Stored records:
# # # # # # #

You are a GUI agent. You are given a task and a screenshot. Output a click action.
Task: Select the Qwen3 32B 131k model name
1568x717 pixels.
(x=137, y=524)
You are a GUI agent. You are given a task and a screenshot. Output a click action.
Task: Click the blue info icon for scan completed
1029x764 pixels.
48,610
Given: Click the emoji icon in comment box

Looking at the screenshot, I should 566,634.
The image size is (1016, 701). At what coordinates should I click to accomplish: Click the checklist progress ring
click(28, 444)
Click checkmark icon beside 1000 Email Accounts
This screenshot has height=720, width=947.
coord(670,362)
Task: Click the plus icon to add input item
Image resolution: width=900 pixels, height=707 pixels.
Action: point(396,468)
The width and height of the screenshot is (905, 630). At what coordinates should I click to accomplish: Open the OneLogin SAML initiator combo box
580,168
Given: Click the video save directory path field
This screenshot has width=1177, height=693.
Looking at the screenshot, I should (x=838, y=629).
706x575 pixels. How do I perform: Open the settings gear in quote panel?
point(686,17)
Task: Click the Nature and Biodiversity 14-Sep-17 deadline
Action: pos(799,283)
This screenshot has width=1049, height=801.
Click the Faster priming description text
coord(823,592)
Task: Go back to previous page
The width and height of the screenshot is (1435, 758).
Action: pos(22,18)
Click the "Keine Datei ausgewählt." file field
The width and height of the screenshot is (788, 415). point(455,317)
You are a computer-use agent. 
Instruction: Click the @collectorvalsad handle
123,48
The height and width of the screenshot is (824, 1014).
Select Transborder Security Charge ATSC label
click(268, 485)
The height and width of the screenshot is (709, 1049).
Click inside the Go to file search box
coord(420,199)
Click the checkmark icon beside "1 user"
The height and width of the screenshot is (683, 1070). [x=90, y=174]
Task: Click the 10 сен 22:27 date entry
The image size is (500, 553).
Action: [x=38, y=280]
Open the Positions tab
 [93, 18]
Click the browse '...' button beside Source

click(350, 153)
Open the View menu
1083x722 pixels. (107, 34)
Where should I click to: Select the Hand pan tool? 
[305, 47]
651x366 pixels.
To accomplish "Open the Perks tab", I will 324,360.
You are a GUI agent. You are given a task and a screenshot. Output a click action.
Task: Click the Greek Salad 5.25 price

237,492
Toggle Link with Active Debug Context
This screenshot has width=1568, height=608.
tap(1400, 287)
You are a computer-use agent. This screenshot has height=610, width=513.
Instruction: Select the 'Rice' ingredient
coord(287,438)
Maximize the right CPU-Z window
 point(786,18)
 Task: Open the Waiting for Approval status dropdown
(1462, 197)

# # # # # # #

Task details: Please set down each entry again, word for word.

Answer area:
You are a GUI agent. You are given a task and a screenshot. Output a click action.
Task: Select the Qwen3 32B 131k model name
1568x717 pixels.
(x=137, y=524)
You are a GUI agent. You are given a task and a screenshot. Output a click action.
Task: Click the blue info icon for scan completed
1029x764 pixels.
48,610
Given: Click the emoji icon in comment box

Looking at the screenshot, I should 566,634.
The image size is (1016, 701). At what coordinates should I click to accomplish: Click the checklist progress ring
click(28, 444)
Click checkmark icon beside 1000 Email Accounts
This screenshot has height=720, width=947.
coord(670,362)
Task: Click the plus icon to add input item
Image resolution: width=900 pixels, height=707 pixels.
Action: point(396,468)
The width and height of the screenshot is (905, 630). At what coordinates should I click to accomplish: Open the OneLogin SAML initiator combo box
580,168
Given: Click the video save directory path field
This screenshot has width=1177, height=693.
Looking at the screenshot, I should (x=838, y=629).
706x575 pixels. How do I perform: Open the settings gear in quote panel?
point(686,17)
Task: Click the Nature and Biodiversity 14-Sep-17 deadline
Action: pos(799,283)
This screenshot has width=1049, height=801.
Click the Faster priming description text
coord(823,592)
Task: Go back to previous page
The width and height of the screenshot is (1435, 758).
Action: pos(22,18)
Click the "Keine Datei ausgewählt." file field
The width and height of the screenshot is (788, 415). point(455,317)
You are a computer-use agent. 
Instruction: Click the @collectorvalsad handle
123,48
The height and width of the screenshot is (824, 1014).
Select Transborder Security Charge ATSC label
click(268, 485)
The height and width of the screenshot is (709, 1049).
Click inside the Go to file search box
coord(420,199)
Click the checkmark icon beside "1 user"
The height and width of the screenshot is (683, 1070). [x=90, y=174]
Task: Click the 10 сен 22:27 date entry
The image size is (500, 553).
Action: [x=38, y=280]
Open the Positions tab
 [93, 18]
Click the browse '...' button beside Source

click(350, 153)
Open the View menu
1083x722 pixels. (107, 34)
Where should I click to: Select the Hand pan tool? 
[305, 47]
651x366 pixels.
To accomplish "Open the Perks tab", I will 324,360.
You are a GUI agent. You are given a task and a screenshot. Output a click action.
Task: Click the Greek Salad 5.25 price

237,492
Toggle Link with Active Debug Context
This screenshot has width=1568, height=608.
tap(1400, 287)
You are a computer-use agent. This screenshot has height=610, width=513.
Instruction: Select the 'Rice' ingredient
coord(287,438)
Maximize the right CPU-Z window
 point(786,18)
 Task: Open the Waiting for Approval status dropdown
(1462, 197)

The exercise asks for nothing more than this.